IV) Unrecognized vitamin D3 deficiency is common in Parkinson disease: Harvard Biomarker Study.


Source

rom the Neurogenomics Laboratory (H.D., K.D., K.C.L., A.N.H., K.D., A.T.-L., C.R.S.), Harvard Medical School and Brigham & Women's Hospital, Cambridge; Biomarkers Program (K.D., K.C.L., A.N.H., K.D., A.T.-L., M.T.H., U.S.S., B.M., N.M., V.K., S.N.G., D.J.S., M.A.S., M.G.S., B.T.H., J.H.G., C.R.S.), Harvard NeuroDiscovery Center, Boston; Department of Neurology (J.J.L., U.S.S., A.-M.W., A.W.F., A.Y.H., N.M., V.K., S.N.G., M.A.S., B.T.H., J.H.G., C.R.S.), Massachusetts General Hospital, Boston; Department of Neurology (M.T.H., A.Y.H., D.J.S., L.R.S., C.R.S.), Brigham and Women's Hospital, Boston, MA; Paracelsus-Elena-Klinik (B.M.), Kassel, Germany; and Division of Neurology, the Ottawa Hospital, University of Ottawa (M.G.S.), Canada. 

ABSTRACT

OBJECTIVE: 

To conclusively test for a specific association between the biological marker 25-hydroxy-vitamin D3, a transcriptionally active hormone produced in human skin and liver, and the prevalence and severity of Parkinson disease (PD). 

METHODS: 

We used liquid chromatography/tandem mass spectrometry to establish an association specifically between deficiency of 25-hydroxy-vitamin D3 and PD in a cross-sectional and longitudinal case-control study of 388 patients (mean Hoehn and Yahr stage of 2.1 ± 0.6) and 283 control subjects free of neurologic disease nested in the Harvard Biomarker Study. 

RESULTS: 

Plasma levels of 25-hydroxy-vitamin D3 were associated with PD in both univariate and multivariate analyses with p values = 0.0034 and 0.047, respectively.

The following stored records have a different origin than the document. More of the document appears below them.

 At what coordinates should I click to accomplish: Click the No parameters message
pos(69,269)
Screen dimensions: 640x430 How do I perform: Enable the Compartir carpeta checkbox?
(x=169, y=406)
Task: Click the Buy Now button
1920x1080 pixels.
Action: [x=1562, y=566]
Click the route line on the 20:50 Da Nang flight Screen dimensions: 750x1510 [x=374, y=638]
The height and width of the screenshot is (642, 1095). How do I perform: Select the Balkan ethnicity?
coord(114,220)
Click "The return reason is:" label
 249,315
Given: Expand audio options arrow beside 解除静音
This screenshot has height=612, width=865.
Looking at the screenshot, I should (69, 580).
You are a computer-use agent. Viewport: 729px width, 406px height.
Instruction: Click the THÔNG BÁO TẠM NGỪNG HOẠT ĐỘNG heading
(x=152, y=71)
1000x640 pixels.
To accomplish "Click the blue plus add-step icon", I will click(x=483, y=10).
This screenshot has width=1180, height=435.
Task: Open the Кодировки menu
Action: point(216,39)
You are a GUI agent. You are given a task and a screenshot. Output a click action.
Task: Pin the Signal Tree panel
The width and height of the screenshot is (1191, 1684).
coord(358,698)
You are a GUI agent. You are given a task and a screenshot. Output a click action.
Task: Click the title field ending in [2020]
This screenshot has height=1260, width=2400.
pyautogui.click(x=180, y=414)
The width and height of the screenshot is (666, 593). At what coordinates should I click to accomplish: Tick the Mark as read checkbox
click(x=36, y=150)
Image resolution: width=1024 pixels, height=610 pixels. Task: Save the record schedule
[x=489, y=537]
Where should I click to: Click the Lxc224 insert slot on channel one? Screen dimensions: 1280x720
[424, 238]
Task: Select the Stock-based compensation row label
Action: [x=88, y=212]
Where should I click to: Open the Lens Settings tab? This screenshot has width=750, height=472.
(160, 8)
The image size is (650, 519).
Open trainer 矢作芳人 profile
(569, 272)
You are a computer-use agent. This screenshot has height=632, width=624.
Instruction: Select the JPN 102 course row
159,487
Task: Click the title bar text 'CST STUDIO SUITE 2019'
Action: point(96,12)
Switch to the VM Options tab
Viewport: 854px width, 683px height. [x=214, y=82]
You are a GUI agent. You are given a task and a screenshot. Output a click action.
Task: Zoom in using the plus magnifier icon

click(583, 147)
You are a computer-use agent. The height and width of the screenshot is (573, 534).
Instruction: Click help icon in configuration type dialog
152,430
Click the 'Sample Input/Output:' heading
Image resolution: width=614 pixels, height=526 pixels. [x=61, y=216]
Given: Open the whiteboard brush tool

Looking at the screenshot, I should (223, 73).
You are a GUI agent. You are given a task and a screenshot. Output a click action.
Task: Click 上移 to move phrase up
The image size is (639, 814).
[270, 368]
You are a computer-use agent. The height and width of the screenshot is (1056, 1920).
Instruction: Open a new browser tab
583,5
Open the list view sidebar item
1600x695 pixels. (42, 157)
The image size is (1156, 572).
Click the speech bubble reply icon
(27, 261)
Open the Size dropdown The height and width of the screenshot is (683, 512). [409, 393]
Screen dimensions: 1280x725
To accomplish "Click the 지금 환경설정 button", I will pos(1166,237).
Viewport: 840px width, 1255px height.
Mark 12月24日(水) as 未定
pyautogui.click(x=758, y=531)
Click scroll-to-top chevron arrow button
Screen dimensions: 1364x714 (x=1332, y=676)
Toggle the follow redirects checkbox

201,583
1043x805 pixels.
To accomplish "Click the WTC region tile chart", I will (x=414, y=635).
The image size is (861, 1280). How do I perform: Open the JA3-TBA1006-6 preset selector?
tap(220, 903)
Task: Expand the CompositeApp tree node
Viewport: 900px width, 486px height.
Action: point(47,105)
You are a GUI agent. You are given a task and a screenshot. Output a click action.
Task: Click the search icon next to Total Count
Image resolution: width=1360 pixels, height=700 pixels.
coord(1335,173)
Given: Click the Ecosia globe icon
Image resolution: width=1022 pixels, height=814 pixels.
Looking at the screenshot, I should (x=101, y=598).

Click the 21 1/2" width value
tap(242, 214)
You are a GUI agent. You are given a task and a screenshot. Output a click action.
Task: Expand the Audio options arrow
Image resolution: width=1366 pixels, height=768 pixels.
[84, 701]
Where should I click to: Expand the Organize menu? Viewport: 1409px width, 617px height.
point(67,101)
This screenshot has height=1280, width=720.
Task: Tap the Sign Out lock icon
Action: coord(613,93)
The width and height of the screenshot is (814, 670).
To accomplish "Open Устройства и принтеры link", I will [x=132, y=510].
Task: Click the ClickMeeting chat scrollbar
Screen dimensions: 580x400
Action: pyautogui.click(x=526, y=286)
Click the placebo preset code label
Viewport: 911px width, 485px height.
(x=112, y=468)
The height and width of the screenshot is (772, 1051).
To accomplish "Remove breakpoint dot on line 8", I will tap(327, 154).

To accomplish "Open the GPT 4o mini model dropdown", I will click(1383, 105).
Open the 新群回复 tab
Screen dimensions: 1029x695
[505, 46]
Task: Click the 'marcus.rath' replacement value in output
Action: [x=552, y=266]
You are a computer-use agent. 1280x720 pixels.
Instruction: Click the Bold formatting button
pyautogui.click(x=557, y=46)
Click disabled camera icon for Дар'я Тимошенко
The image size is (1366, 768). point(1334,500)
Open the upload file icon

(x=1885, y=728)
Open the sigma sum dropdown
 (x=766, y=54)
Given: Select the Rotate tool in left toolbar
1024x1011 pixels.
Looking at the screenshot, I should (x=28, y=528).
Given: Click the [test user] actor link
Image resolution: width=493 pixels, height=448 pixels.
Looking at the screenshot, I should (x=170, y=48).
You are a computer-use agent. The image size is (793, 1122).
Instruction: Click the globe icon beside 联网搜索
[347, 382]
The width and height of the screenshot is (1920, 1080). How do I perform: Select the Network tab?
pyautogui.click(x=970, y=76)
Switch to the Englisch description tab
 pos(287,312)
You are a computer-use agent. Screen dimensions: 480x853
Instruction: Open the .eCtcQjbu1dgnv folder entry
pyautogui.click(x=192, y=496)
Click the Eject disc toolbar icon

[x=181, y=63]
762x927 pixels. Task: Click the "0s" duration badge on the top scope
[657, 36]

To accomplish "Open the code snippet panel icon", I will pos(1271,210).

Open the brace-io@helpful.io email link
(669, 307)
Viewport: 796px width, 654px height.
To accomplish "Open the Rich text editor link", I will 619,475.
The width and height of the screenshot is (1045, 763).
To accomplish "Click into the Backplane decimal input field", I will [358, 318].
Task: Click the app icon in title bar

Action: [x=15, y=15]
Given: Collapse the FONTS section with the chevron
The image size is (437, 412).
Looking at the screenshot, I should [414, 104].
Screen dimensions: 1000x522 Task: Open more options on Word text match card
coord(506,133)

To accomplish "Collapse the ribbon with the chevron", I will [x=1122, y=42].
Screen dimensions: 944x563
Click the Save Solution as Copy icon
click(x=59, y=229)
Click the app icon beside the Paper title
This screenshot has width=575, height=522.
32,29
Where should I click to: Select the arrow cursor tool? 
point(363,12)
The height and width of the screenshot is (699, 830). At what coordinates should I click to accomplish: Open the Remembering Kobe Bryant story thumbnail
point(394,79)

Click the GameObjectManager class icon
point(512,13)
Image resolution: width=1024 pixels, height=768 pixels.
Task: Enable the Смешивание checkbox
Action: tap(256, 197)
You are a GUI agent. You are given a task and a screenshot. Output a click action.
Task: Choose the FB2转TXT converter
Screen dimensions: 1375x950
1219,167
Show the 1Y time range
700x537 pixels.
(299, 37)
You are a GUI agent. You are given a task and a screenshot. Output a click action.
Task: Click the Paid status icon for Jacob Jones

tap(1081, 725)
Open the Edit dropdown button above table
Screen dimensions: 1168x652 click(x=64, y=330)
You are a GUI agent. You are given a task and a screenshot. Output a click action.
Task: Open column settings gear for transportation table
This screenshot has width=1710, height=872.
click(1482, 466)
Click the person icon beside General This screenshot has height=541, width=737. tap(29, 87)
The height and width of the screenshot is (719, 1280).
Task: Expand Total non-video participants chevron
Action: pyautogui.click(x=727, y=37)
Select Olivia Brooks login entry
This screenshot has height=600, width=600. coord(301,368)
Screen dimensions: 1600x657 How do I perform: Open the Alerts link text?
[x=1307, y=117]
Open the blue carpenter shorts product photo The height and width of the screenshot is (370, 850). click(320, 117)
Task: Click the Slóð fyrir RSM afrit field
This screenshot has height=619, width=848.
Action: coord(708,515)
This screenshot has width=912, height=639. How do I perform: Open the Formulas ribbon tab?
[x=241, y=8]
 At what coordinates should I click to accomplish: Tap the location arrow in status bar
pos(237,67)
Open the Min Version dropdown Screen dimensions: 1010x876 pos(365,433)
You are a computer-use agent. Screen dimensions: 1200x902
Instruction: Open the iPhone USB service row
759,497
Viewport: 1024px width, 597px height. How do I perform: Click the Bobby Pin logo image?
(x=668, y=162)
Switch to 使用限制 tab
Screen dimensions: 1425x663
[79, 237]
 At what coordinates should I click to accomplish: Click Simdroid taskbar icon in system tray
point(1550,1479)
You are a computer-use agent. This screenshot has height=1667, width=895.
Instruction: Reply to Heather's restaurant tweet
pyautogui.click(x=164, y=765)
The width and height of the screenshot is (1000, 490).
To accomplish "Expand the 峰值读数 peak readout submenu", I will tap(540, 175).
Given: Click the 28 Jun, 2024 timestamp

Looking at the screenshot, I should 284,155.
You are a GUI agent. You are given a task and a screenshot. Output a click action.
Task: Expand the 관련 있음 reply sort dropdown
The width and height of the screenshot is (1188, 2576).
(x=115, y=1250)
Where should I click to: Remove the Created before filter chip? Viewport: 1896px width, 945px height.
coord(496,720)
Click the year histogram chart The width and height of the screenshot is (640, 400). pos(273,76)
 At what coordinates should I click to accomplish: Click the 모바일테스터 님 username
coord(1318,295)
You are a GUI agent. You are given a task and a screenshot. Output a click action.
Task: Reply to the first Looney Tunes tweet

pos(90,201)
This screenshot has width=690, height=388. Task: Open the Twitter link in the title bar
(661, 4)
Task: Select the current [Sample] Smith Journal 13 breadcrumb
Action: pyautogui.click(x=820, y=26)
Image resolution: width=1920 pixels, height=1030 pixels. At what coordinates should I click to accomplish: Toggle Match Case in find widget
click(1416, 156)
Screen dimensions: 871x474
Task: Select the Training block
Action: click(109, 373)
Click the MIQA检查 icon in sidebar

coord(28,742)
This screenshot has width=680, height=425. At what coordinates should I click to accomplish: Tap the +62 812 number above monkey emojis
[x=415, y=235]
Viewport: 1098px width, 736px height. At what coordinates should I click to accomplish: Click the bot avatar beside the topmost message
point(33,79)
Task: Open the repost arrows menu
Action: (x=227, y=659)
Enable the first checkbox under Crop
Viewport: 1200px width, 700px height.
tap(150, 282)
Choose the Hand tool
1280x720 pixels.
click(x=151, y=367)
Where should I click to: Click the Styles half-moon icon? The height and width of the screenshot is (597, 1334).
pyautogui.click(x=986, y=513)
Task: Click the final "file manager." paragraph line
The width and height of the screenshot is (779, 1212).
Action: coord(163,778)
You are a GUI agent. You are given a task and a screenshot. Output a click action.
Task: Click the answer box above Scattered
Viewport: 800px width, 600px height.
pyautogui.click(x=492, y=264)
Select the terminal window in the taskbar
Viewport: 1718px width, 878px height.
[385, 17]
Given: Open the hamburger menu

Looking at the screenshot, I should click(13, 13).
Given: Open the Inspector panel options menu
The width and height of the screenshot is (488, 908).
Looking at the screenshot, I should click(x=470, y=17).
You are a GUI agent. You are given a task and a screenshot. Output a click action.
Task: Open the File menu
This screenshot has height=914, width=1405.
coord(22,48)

Total 25-hydroxy-vitamin D levels, the traditional composite measure of endogenous and exogenous vitamin D, were deficient in 17.6% of patients with PD compared with 9.3% of controls. Low 25-hydroxy-vitamin D3 as well as total 25-hydroxy-vitamin D levels were correlated with higher total Unified Parkinson's Disease Rating Scale scores at baseline and during follow-up. 

CONCLUSION: 

Our study reveals an association between 25-hydroxy-vitamin D3 and PD and suggests that thousands of patients with PD in North America alone may be vitamin D-deficient. This finding has immediate relevance for individual patients at risk of falls as well as public health, and warrants further investigation into the mechanism underlying this association.